|
Wredna Izka alias Liz Taylor biednych po pierwszym chłopaku zostawiła sobie dwukasetowy magnetofon, po drugim telewizor, po trzecim (czy czwartym?) odkurzacz i meble kuchenne (mieszkali razem), po przedostatnim samochód, który on, ze względu na tańsze ubezpieczenie nierozsądnie przepisał na nią, no a teraz jest szczęśliwie zakochana w mieszkaniu swojego obecnego chłopaka, Rafała i tylko czekać jak...
Iza nie mowi ”Schudłaś” mówi „jakoś nieciekawie wyglądasz”, jak wracasz z wakacji opalona jak murzyn jest jedyną osobą, która ci powie że „blado i choro wyglądasz”. Schudniesz – anoreksja bądź depresja. Przytyjesz – bulimia, depresja, niechciana ciąża. I Ania z kimś takim... zamiast do mnie zadzwonić... Chyba będę udawać urażoną!
Dwie godziny później.
- Wysłałam mu sms’a...
- I ?
- I mi odpisał...
- Co ci odpisał? No co ty ryczysz znowu?
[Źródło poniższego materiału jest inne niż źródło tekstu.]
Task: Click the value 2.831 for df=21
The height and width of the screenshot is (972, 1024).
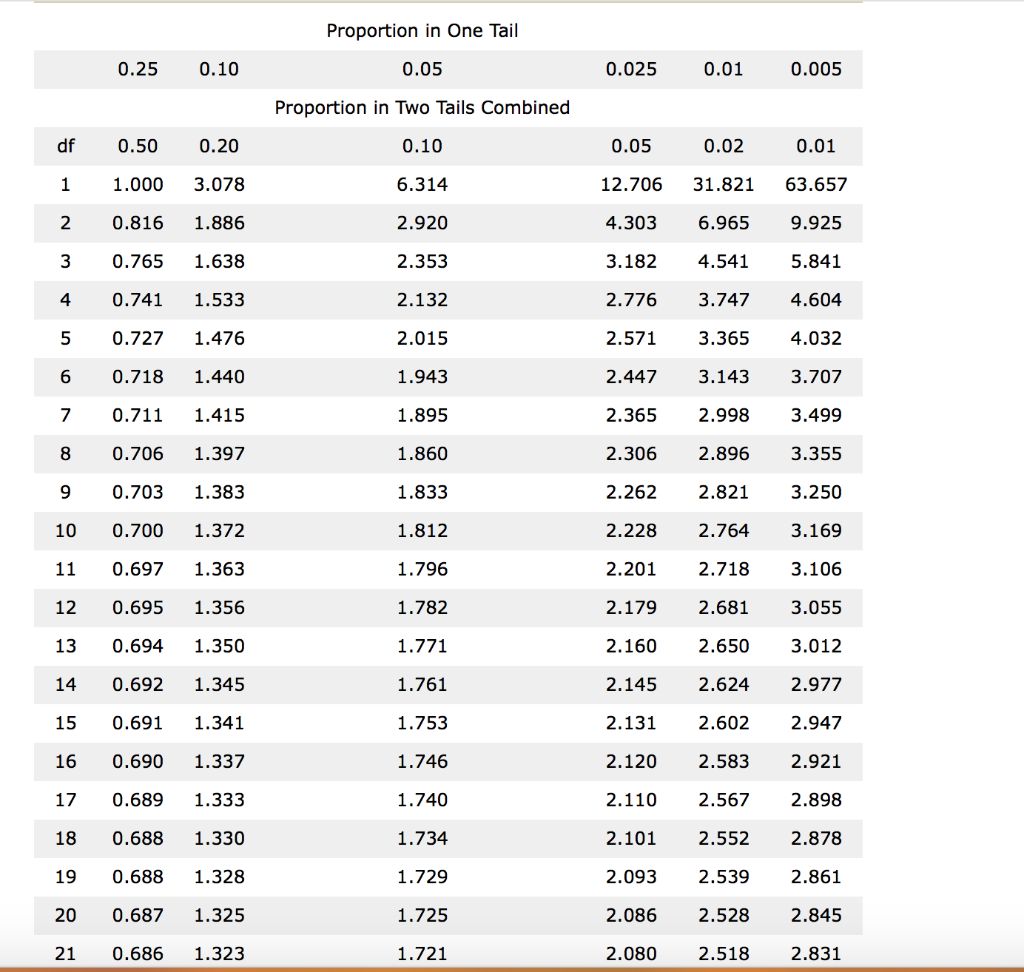Action: point(816,954)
Po co pisałaś! Mówiłam, nie pisz to zatęskni!(Musiałam się rozładować za Wampirzycą, niech wie, że mną też nie żarty!)
- Odpisał że „Odpoczywa, że dobrze mu z tym i że robi rożne przyjemne rzeczy”.
- I gdzie ta tragedia?
- Ja spytałam czy pojechał odpocząć ode mnie!
- Ania, ty sama sobie autogole strzelasz! Na tacy mu podajesz gotowe narzędzia tortur i potem się dziwisz że ich używa!
- Ale ja wcześniej spytałam czy tęskni za mną...
- I ?
- I nie odpisał mi wcale. A kiedyś...
- Kiedyś?
- Kiedyś to, chociaż odpisywał „Jak cholera”!
I tu zacytuje Pawlaka z „Sami swoi” – „ Ludzie! Trzymajcie mnie!”